• **Task requirements**
Rewrite the part of the material that opens with the line containing "At what coordinates" and closes with the end of the material, putting "heading" wherever "header" appears and changing nothing else. Leave the pictures out of your answer.

• **Raw data**
┄┄┄┄┄┄┄┄┄┄
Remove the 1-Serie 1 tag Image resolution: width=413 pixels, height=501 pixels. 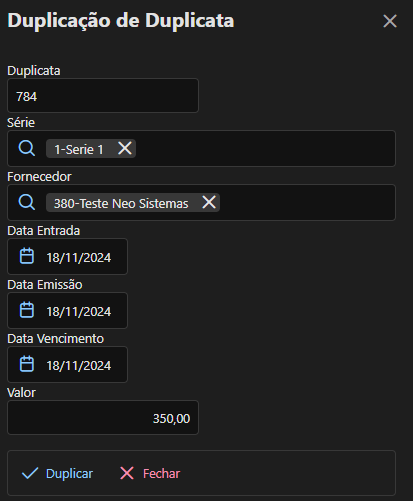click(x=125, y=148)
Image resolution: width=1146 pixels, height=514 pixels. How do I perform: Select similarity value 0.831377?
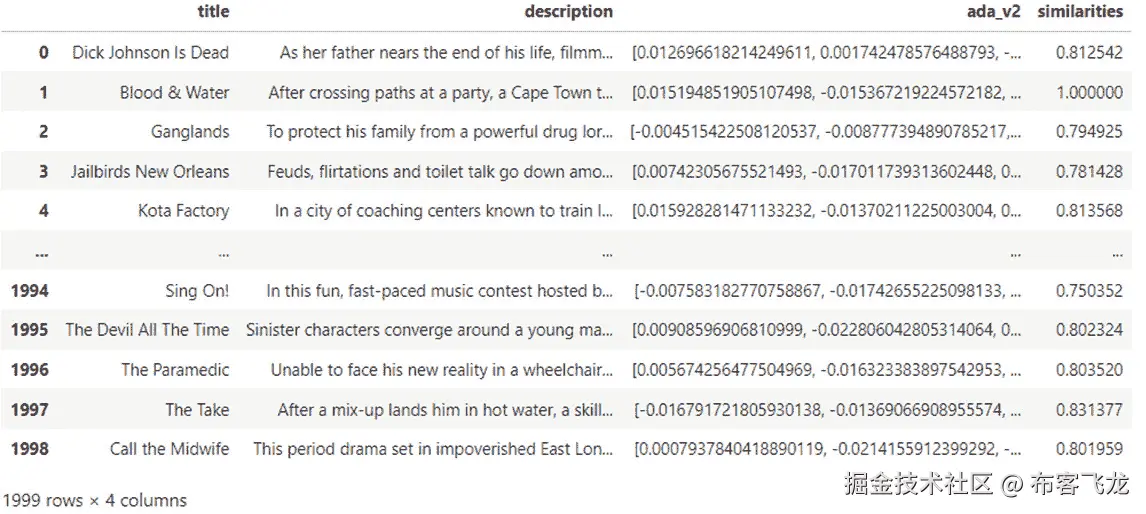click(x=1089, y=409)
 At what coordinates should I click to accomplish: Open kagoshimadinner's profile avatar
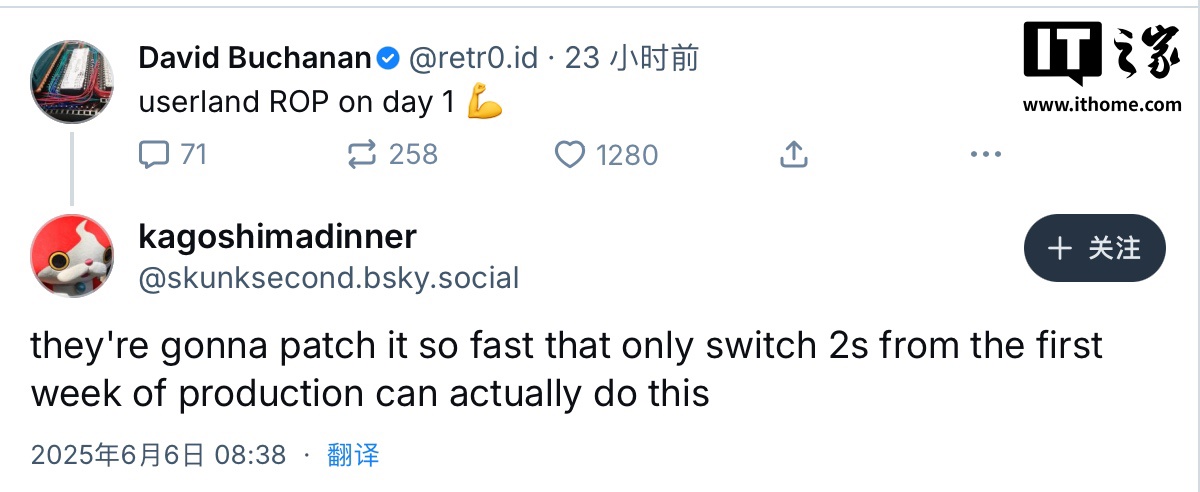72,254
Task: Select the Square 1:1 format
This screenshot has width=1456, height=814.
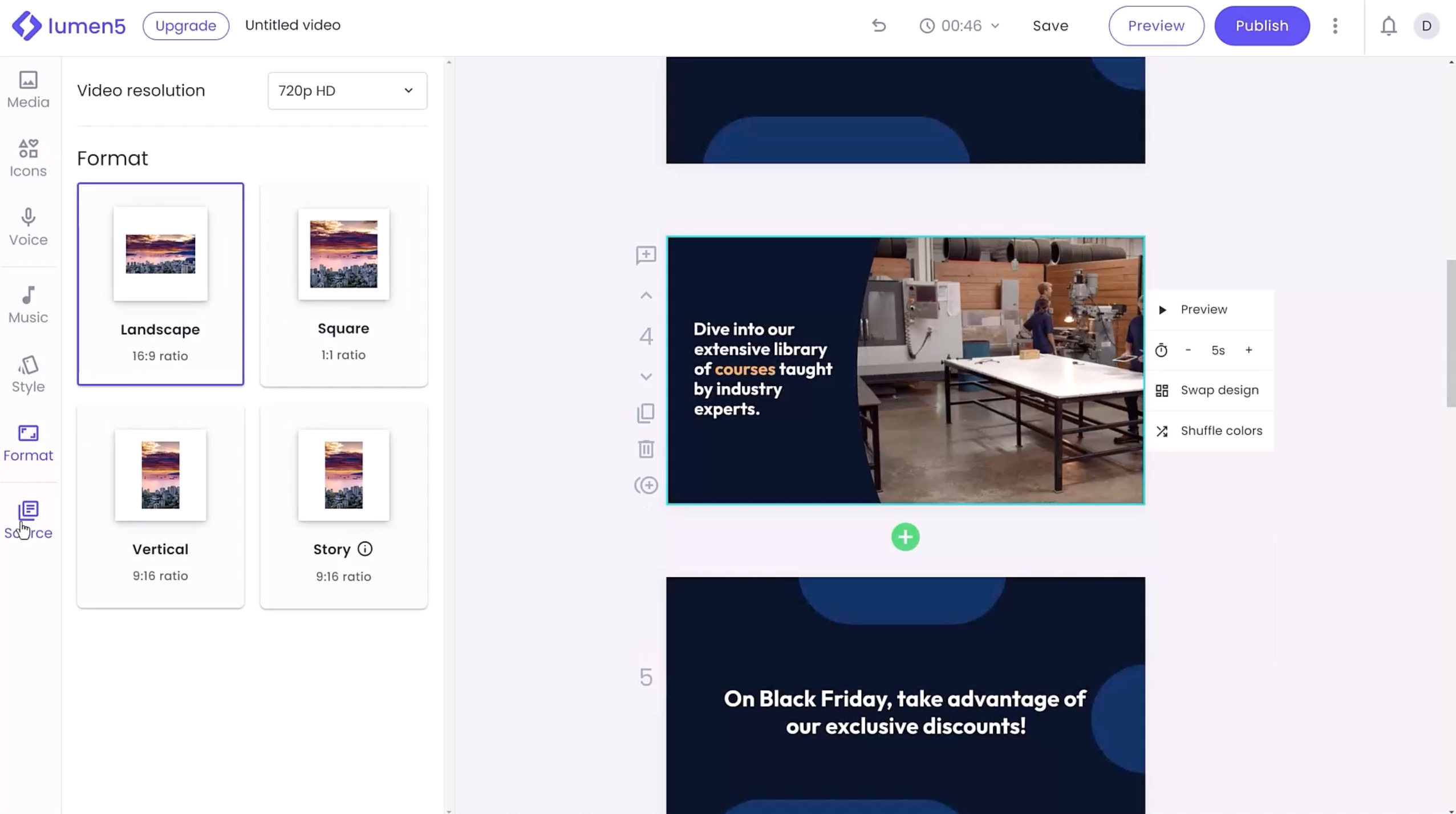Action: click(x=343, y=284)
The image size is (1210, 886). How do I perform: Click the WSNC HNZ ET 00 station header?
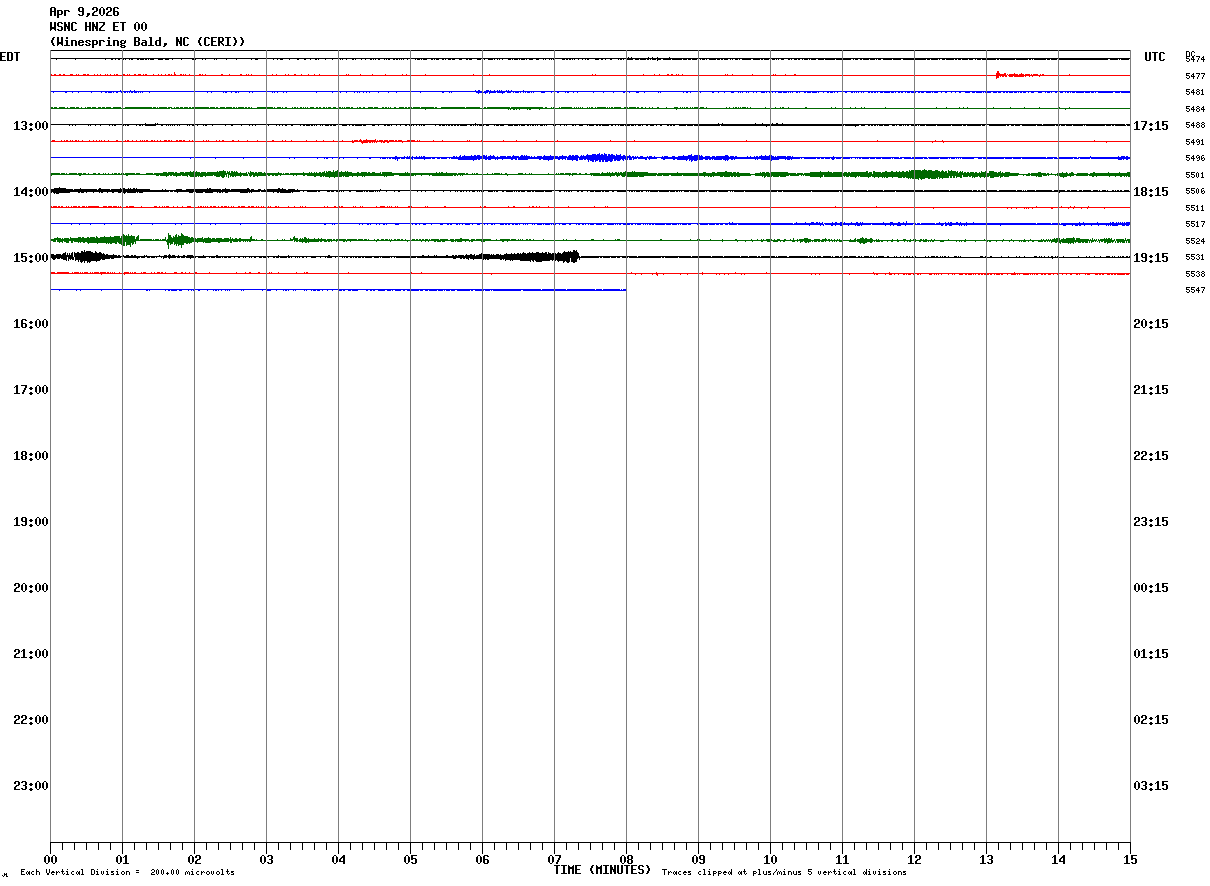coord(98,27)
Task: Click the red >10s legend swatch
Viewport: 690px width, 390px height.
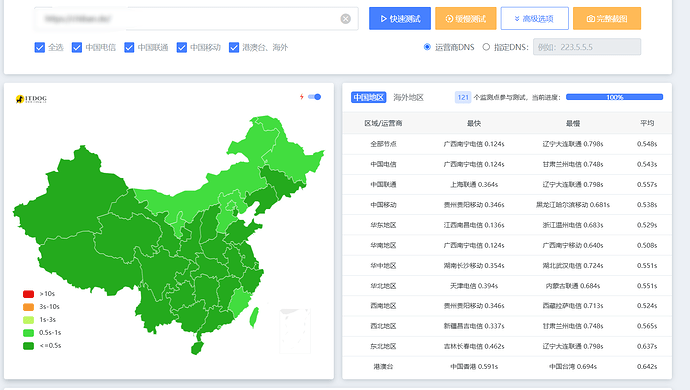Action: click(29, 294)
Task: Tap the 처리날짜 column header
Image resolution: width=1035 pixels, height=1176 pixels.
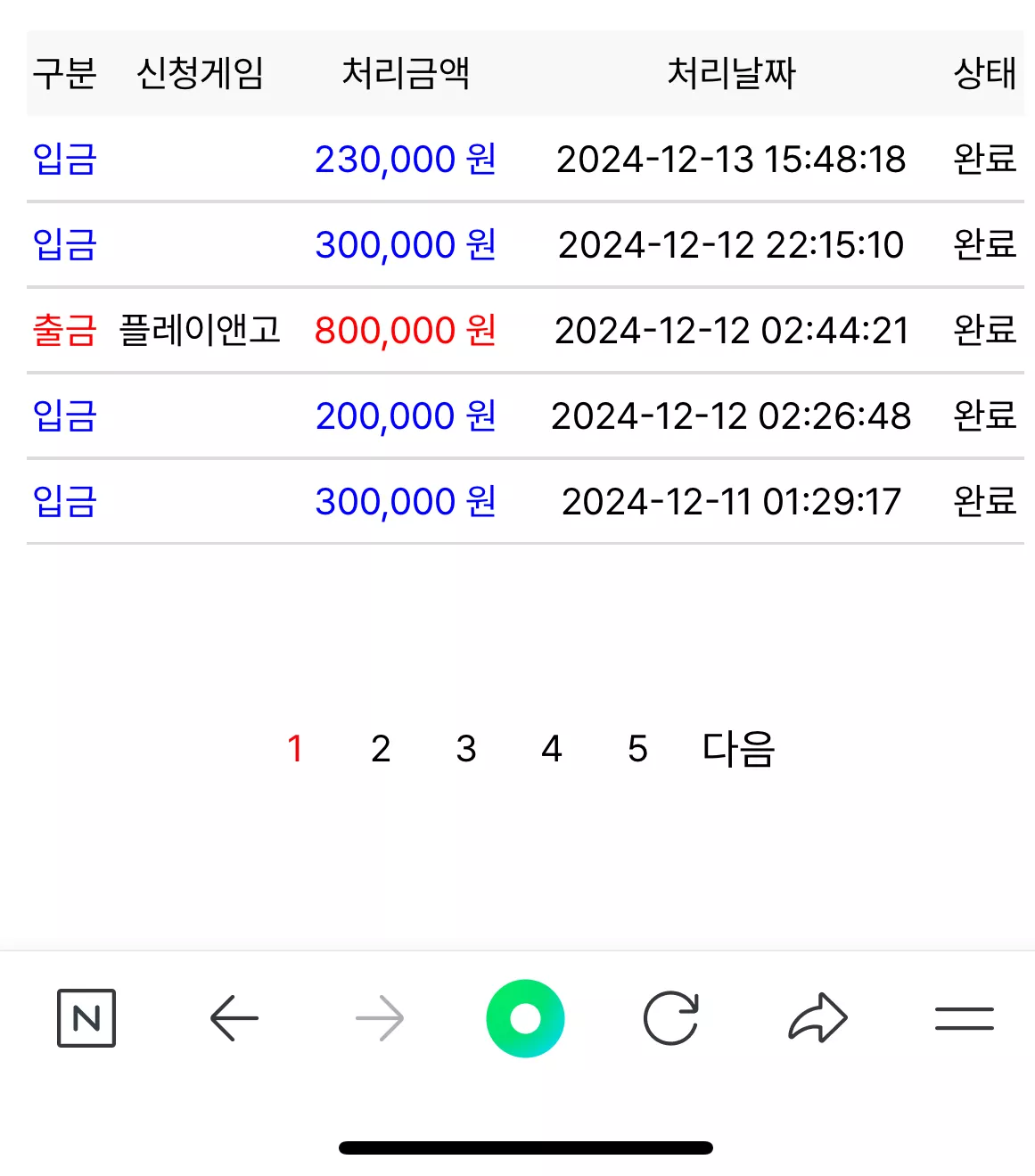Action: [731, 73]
┄┄┄┄┄┄┄┄┄┄
• **Output below**
 At what coordinates should I click to accomplish: Open kagoshimadinner's profile avatar
72,254
Task: Select the Square 1:1 format
This screenshot has width=1456, height=814.
Action: click(x=343, y=284)
The image size is (1210, 886). How do I perform: Click the WSNC HNZ ET 00 station heading?
coord(98,27)
Task: Click the red >10s legend swatch
Viewport: 690px width, 390px height.
Action: click(29, 294)
Task: Tap the 처리날짜 column heading
Image resolution: width=1035 pixels, height=1176 pixels.
Action: [731, 73]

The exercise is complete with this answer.